-- Start Exercise inputs --

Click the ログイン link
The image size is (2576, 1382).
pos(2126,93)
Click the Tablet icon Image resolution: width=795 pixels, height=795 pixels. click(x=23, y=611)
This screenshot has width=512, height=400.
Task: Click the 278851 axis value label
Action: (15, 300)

-- End Exercise inputs --

Work to complete - Rewrite all of the items above, replacing "link" with "button" and keeping everything else the same.

Response for this exercise -
Click the ログイン button
The image size is (2576, 1382).
pos(2126,93)
Click the Tablet icon Image resolution: width=795 pixels, height=795 pixels. click(x=23, y=611)
This screenshot has width=512, height=400.
Task: Click the 278851 axis value label
Action: (15, 300)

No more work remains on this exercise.